Analysts say little will change as Miguel Diaz-Canel takes over the presidency in Cuba. The country's economy is in desperate need of reform and US-Cuba relations are on the rocks after a brief honeymoon.

It has been nearly 60 years since Fidel and Raul Castro descended from the Sierra Maestra mountains with a band of communist guerrillas to oust US-backed authoritarian President Fulgencio Batista.

Since then, Cubans have known nothing but the Castros at the helm of power in a one-party communist state, first with Fidel, then for the past decade, with 86-year-old Raul after his older brother fell ill and died in 2016. On Thursday, that changed as Vice President Miguel Diaz-Canel, 57, took over as president.

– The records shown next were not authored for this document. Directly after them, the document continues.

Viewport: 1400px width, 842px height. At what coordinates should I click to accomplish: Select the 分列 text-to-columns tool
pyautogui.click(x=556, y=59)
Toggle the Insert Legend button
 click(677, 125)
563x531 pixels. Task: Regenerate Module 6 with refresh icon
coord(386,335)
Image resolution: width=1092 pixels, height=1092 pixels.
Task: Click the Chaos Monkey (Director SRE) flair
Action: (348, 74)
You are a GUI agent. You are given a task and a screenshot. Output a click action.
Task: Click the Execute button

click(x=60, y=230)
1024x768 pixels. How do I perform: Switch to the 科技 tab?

A trained engineer who worked his way up the party apparatus, Diaz-Canel is the first Cuban leader born after the 1959 Communist revolution. But analysts question if Diaz-Canel will implement significant changes, including badly needed economic reforms and the lifting of political restrictions.

Miguel Diaz-Canel (Reuters)

Miguel Diaz-Canel is the first Cuban leader born after the revolution

"We should not expect dramatic policy changes as a result of Diaz-Canel's succession," said William LeoGrande, a professor at American University specializing in Cuban politics. "If he was not in substantial agreement with Raul Castro's policy agenda, he would not be the designated successor."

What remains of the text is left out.